====== DATA EXCERPTS ======
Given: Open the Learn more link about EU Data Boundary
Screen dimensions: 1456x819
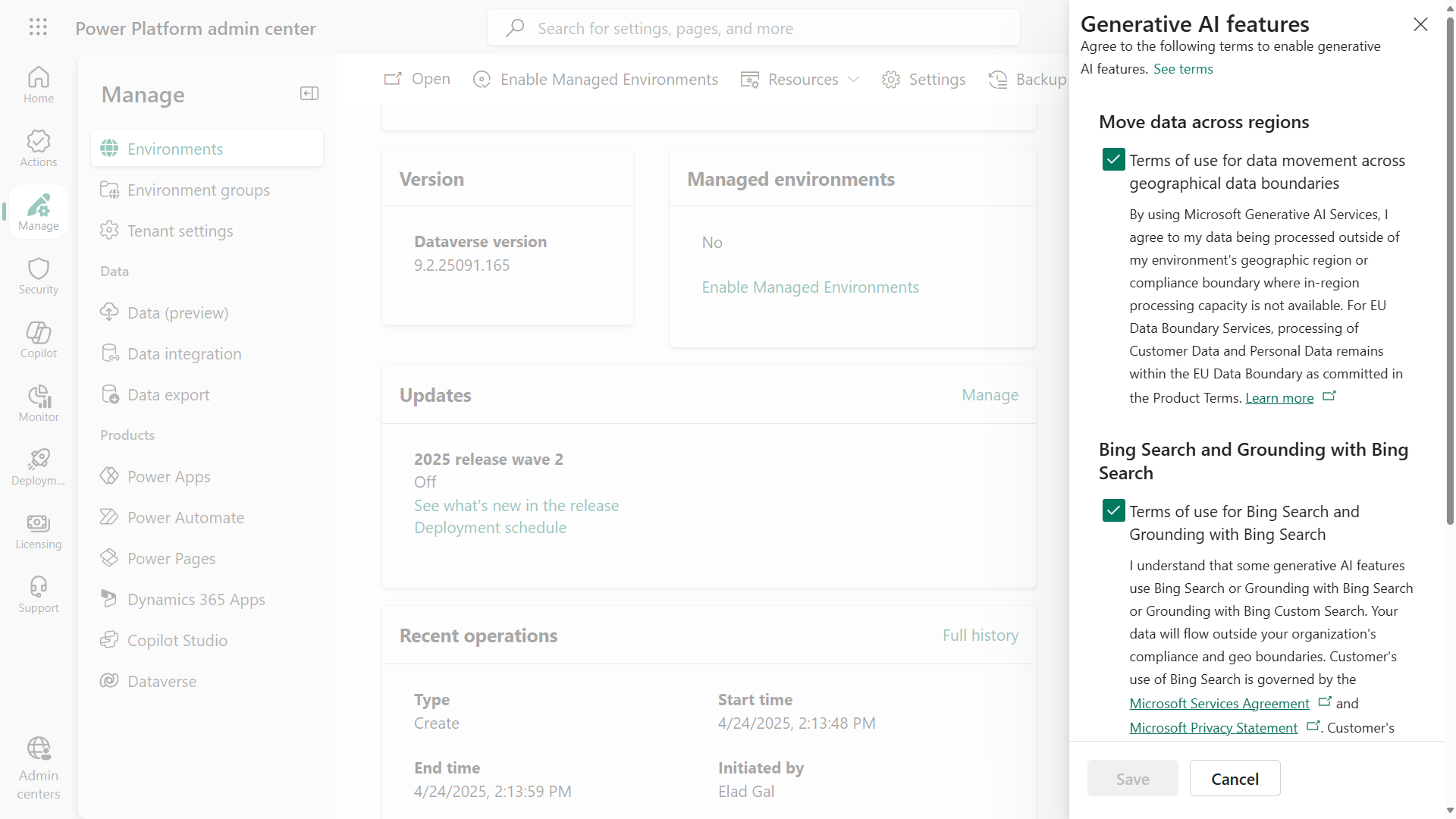Looking at the screenshot, I should (x=1279, y=397).
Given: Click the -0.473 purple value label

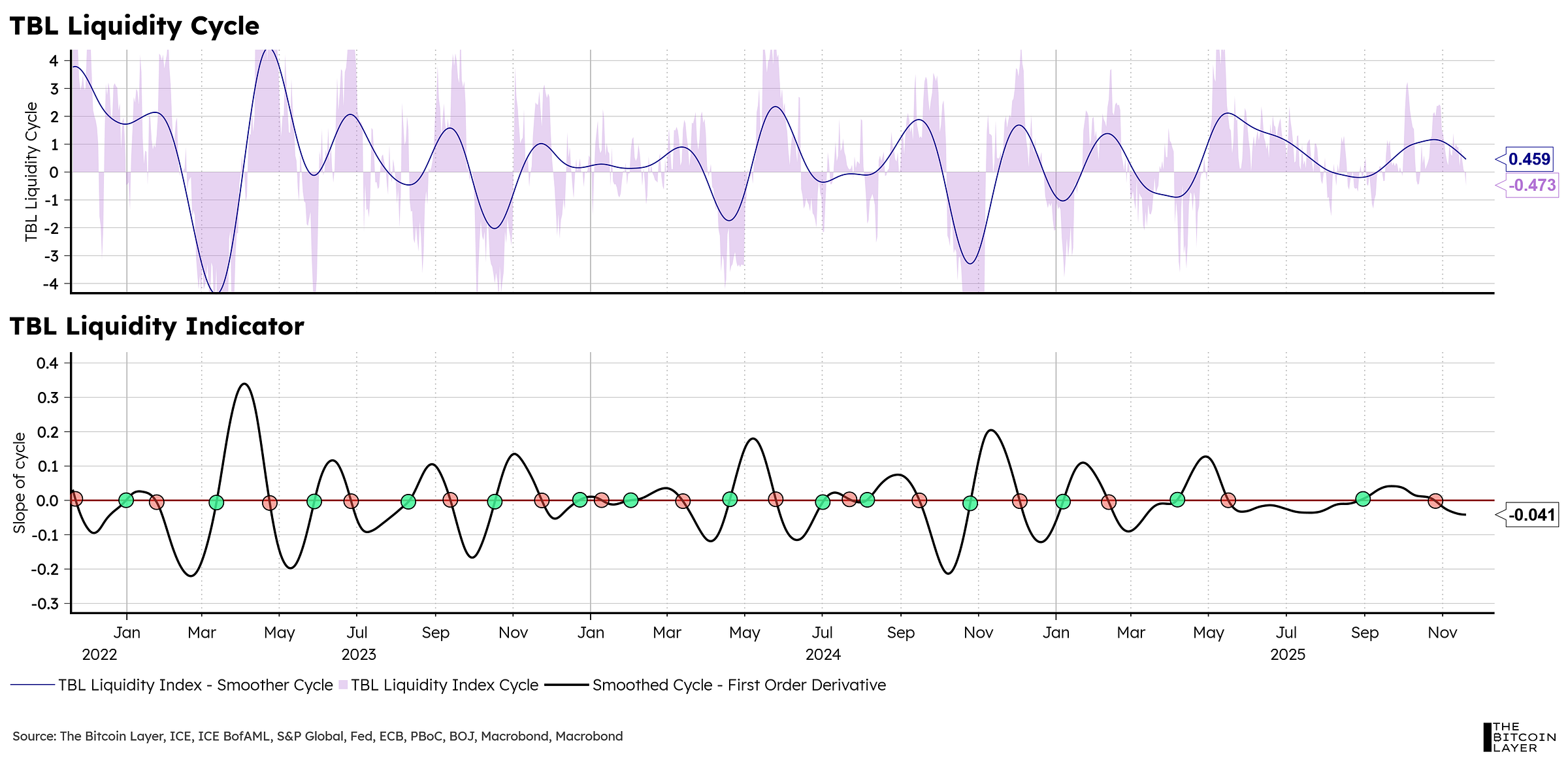Looking at the screenshot, I should [x=1532, y=186].
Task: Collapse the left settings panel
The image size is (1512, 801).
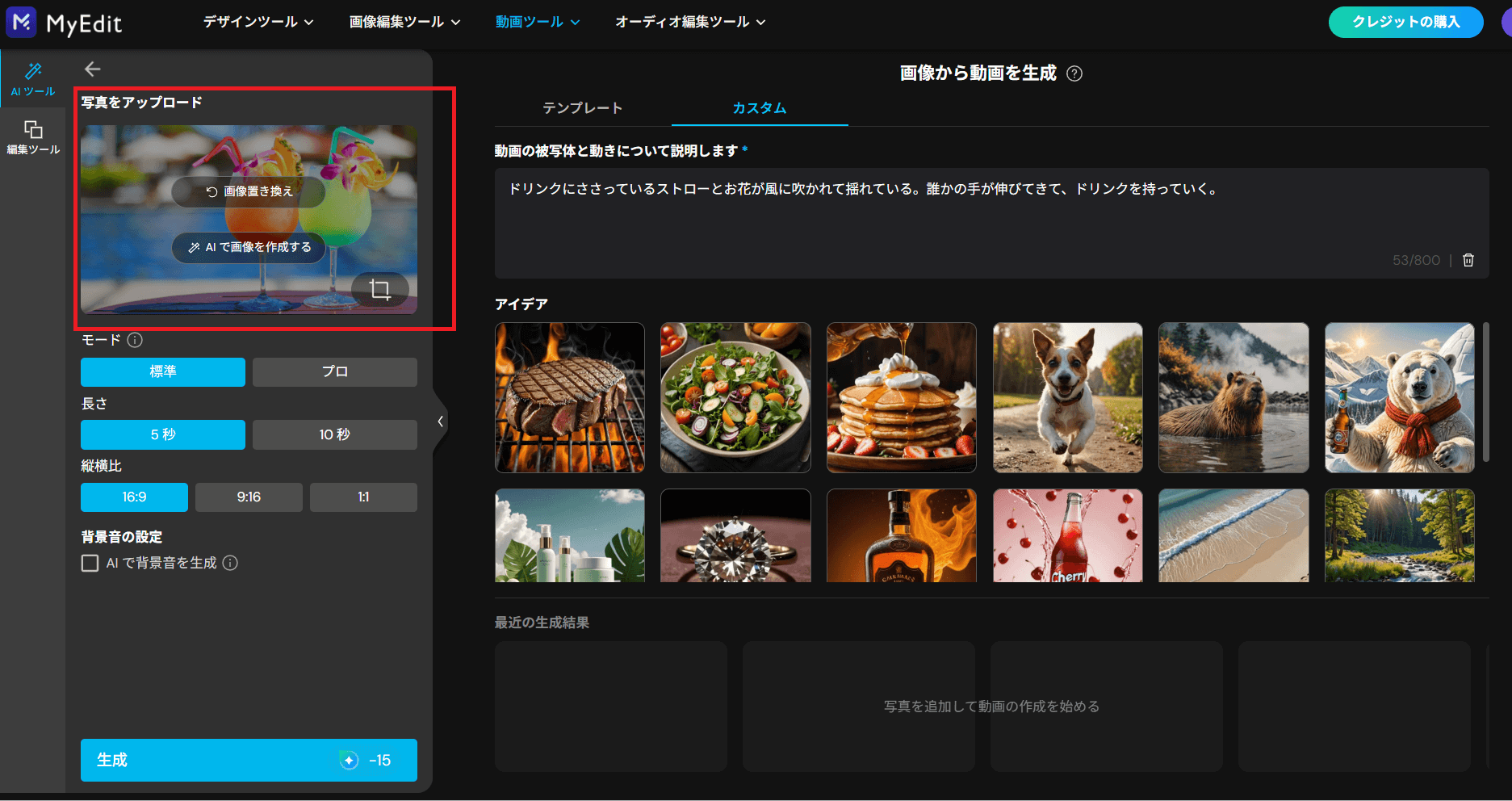Action: click(440, 421)
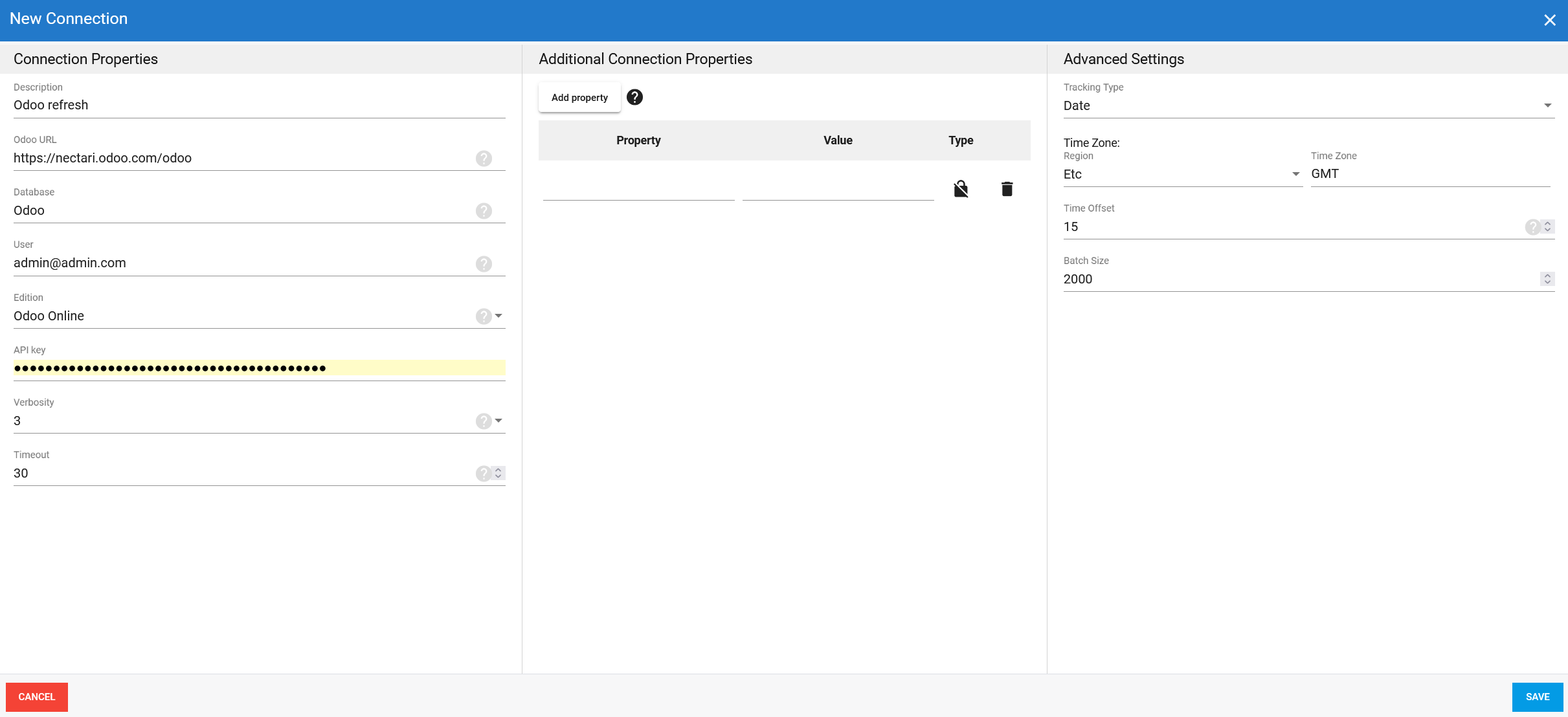This screenshot has width=1568, height=717.
Task: Click the help icon next to Timeout
Action: (484, 473)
======
_WORK INSTRUCTION_: Leave out the pictures and print every line of the data exactly.

_ANSWER SPACE_:
Given: Open the Learn more link about EU Data Boundary
Screen dimensions: 1456x819
Looking at the screenshot, I should (x=1279, y=397).
Given: Click the -0.473 purple value label

Looking at the screenshot, I should [x=1532, y=186].
Task: Collapse the left settings panel
The image size is (1512, 801).
Action: click(440, 421)
This screenshot has width=1568, height=717.
Task: Click the help icon next to Timeout
Action: (484, 473)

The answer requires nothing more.